* [Excerpt to read]
The tentative conclusion is that there is no archaeological evidence of large-scale discontinuity of habitation in the eastern river delta during the second half of the 1st century BC.The evidence simply does not support Tacitus’ claim that the Batavians settled in an almost uninhabited Rhine delta. Instead, the data suggests that the Batavians, who split off from the Chatti and moved to the Rhine delta, can best be regarded as an elite group (probably a prominent, pro-Roman Chattian leader with his kinsmen and warriors), which subsequently assimilated with former Eburonean subgroups in the Rhine/Meuse delta. This is a case of ethnogenesis with a multi-ethnic origin, probably under Roman supervision or sanctioned by Rome. If we assume that a Batavian identity group was already a fact in the mid-Augustan period, this process must have taken place over a few decades.
Finally, a long-discussed question is the extent to which Lower Rhine groups, and Batavians in particular, attached importance to a Germanic identity. Did they refer to themselves by this name, or was it merely a label applied by outsiders? I would like to draw attention to Alan Lund’s recent analysis of the development of the term
Germani in Roman times. Relevant here is his distinction between the use of this name both as an ethnic macro-term (
Oberbegriff) and as a term with a much narrower meaning (
Unterbegriff). His central thesis is that the ‘Germans’ – in the sense of the ethnic macro-term – were not discovered but created; in other words, he maintains that the name
Germani was not an ethnic label by which a group identified itself, but an external categorisation. Lund sees Caesar as the creator of both the ethno-cultural macro-term
Germani, and the geographical macro-term
Germania. He regards the name ‘Germans’ as an externally applied ethnic label, comparable to the term ‘Indians’ for the original inhabitants of North America.

* [Dataset extract]
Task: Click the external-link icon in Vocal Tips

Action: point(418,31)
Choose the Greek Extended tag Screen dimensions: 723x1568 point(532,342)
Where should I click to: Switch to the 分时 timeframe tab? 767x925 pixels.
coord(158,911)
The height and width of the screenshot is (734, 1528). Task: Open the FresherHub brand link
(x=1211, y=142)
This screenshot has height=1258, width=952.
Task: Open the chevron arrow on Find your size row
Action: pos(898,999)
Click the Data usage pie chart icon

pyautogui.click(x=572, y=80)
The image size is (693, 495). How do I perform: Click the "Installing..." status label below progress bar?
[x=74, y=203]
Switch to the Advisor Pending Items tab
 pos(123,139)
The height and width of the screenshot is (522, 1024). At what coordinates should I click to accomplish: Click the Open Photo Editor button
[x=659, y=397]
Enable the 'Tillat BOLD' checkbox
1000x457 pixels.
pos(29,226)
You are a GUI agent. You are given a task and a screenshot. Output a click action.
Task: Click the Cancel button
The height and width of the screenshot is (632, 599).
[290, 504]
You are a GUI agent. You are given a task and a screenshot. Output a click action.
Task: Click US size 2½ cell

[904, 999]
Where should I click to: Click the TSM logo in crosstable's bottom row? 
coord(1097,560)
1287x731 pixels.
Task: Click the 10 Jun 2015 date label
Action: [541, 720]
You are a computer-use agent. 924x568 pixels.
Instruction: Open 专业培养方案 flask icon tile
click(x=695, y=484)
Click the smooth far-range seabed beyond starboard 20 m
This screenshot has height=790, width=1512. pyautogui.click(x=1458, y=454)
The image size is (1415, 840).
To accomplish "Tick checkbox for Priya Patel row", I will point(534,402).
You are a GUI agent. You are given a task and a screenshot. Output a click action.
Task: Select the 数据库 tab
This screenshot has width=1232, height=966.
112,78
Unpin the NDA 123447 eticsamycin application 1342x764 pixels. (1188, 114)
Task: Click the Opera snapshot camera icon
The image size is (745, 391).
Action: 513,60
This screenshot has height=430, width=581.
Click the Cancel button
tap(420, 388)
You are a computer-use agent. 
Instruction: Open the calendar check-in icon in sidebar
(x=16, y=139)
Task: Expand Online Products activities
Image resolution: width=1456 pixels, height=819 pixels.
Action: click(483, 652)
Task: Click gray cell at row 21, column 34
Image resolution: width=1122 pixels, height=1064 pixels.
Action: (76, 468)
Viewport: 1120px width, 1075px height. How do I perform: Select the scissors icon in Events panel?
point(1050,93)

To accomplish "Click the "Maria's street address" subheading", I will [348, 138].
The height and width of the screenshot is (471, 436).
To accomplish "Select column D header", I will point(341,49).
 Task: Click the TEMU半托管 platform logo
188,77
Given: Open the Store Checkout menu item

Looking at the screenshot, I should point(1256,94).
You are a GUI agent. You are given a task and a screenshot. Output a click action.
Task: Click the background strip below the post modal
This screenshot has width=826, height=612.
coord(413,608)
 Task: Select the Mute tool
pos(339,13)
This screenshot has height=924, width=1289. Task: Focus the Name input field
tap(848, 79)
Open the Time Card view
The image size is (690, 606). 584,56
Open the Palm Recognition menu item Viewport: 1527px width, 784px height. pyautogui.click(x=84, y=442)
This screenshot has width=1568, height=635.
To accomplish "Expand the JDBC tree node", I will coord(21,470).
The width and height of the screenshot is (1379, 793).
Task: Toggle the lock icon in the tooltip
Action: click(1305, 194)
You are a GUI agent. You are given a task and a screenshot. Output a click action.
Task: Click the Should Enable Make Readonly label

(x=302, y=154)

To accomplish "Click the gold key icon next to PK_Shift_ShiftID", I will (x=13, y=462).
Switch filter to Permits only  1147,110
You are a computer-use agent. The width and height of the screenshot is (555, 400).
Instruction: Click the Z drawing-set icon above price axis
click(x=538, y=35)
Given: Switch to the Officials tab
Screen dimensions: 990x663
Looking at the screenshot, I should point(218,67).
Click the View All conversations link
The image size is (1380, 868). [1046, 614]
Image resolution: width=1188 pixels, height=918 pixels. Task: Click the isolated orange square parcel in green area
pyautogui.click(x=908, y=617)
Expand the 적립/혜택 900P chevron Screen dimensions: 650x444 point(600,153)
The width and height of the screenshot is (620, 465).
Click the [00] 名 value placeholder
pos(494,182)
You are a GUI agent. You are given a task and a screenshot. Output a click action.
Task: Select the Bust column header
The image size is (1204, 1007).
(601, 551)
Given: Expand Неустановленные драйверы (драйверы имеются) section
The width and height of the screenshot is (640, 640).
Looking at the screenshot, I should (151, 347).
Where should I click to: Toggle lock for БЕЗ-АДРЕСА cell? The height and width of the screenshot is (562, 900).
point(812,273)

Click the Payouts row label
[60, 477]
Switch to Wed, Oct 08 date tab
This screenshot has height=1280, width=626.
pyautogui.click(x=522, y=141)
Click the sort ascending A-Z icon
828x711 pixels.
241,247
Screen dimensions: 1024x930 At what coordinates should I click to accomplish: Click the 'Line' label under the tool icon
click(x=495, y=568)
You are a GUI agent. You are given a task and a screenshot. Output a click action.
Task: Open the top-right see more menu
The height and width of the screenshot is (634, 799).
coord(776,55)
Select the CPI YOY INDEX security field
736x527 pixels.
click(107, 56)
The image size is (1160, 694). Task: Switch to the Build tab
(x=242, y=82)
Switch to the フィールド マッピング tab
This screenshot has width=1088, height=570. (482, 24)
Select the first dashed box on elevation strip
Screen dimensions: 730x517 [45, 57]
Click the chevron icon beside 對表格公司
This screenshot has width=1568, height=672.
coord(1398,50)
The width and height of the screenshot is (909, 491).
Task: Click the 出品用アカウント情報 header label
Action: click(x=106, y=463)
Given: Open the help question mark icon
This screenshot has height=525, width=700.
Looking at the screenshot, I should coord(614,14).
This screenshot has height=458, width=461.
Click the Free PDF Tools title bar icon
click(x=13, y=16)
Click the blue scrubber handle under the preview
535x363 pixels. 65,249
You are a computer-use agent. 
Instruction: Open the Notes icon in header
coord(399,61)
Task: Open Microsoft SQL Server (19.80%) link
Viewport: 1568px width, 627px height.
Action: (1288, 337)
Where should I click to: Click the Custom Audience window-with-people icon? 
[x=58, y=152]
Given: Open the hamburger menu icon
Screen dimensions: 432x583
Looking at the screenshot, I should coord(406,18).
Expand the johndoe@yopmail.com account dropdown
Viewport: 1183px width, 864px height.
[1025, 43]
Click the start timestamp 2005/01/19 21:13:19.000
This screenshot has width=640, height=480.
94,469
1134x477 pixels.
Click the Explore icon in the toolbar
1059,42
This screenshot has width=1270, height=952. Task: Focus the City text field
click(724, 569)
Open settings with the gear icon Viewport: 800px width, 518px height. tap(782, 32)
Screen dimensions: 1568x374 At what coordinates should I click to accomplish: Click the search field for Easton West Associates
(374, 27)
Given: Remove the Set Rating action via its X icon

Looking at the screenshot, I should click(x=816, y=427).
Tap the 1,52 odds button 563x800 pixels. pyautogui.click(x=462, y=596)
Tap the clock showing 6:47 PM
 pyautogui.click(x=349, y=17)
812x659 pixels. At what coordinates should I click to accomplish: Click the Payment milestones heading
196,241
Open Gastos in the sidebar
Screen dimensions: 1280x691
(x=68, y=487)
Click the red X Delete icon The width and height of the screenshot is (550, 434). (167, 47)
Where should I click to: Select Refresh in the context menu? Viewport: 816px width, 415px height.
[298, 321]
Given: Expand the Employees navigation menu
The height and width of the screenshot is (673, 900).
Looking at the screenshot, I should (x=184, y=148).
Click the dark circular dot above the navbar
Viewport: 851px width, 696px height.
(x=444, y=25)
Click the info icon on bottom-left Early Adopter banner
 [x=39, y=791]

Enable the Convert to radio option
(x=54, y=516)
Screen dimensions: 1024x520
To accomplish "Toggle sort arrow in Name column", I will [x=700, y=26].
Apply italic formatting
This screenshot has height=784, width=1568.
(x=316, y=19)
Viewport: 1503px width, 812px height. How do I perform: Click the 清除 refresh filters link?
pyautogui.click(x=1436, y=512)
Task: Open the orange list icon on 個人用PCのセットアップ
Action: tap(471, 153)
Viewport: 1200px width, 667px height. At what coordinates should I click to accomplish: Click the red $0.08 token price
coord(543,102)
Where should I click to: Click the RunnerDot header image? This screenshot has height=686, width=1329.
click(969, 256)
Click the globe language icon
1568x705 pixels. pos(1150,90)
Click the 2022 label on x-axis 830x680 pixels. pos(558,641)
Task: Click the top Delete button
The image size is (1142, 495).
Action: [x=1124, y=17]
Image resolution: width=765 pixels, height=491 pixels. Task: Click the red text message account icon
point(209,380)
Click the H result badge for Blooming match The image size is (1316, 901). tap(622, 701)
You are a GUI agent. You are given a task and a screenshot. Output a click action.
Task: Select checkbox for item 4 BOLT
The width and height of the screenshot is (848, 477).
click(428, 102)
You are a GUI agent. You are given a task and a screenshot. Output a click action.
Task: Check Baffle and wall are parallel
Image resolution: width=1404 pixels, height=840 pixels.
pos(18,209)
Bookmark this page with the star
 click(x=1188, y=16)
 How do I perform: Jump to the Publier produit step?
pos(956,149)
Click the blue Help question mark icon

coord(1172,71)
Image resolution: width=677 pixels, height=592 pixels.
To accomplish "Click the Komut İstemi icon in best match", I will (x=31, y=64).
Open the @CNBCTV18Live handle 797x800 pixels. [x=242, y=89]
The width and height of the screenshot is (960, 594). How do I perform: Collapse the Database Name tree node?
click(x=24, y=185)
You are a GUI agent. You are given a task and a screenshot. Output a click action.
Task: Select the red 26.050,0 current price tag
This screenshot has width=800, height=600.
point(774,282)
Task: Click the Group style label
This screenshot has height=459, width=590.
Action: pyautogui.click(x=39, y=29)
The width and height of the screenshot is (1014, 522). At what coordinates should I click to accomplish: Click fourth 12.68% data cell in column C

* [Exercise details]
In the passage on Batavian origins, what term does Lund compare the name 'Germans' to?

* [Written solution]
The term 'Indians' for the original inhabitants of North America.